2. The Factory Pattern
One thing that trips people up is having too many “new” keywords scattered across their codebase. The Factory pattern centralizes how you create objects. I find this super helpful when I’m dealing with different types of integrations or payment processors. Instead of the calling code knowing which class to use, the Factory decides for you.
public class PaymentFactory {
public static PaymentProcessor getProcessor(String type) {
if (type == 'PayPal') return new PayPalProcessor();
if (type == 'Stripe') return new StripeProcessor();
throw new IllegalArgumentException('We dont support this payment type yet.');
}
}This makes your life so much easier when the business decides to add a third payment option. You update the Factory, and you don’t have to hunt through twenty different classes to change the logic.
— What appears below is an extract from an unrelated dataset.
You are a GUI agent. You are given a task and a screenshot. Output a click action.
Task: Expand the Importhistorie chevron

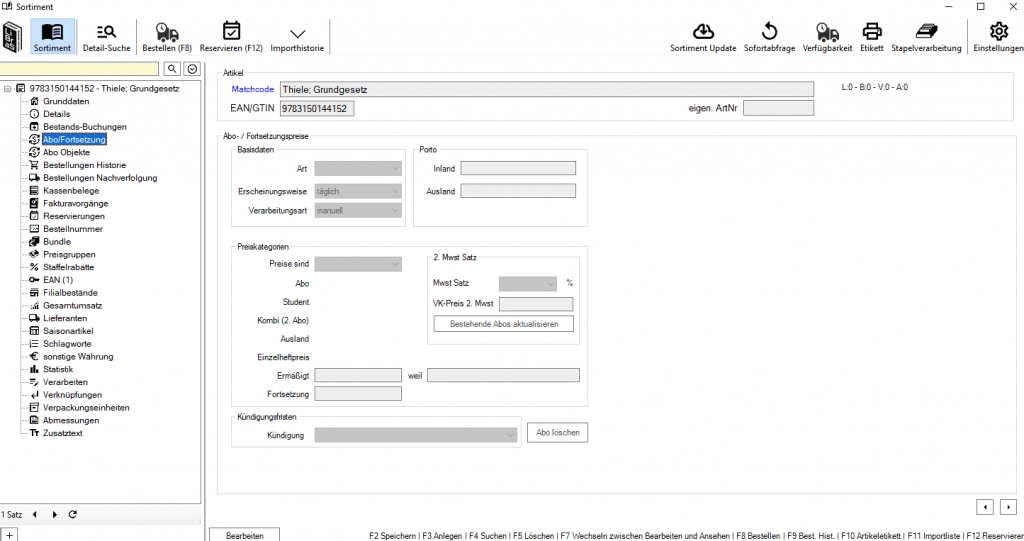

It’s clean, and it keeps your business logic separated from your object creation.
Mastering Common Salesforce Design Patterns
Now that we’ve covered the basics, let’s look at two patterns that really separate the senior devs from the juniors. These are about handling complex business rules and data operations without making a mess.
3. The Strategy Pattern
I’ve seen teams build 500-line methods full of nested if-else statements to handle regional tax rules or discount logic. Honestly, it’s a nightmare to maintain. The Strategy pattern lets you pull those “strategies” into their own classes. You swap them out at runtime based on what you need.
Practical tip: If you find yourself writing a switch statement that keeps growing every month, that’s a huge red flag. You should probably be using the Strategy pattern instead.
By using an interface, you can have a USDiscountStrategy and a UKDiscountStrategy. Your main code doesn’t care which one it’s using; it just knows it can call apply(). This makes unit testing a breeze because you can test each rule in isolation.
4. The Unit of Work Pattern
This is the big one for anyone doing a Salesforce API integration or complex data processing. The Unit of Work pattern tracks every change you want to make-inserts, updates, deletes-and commits them all at once at the very end.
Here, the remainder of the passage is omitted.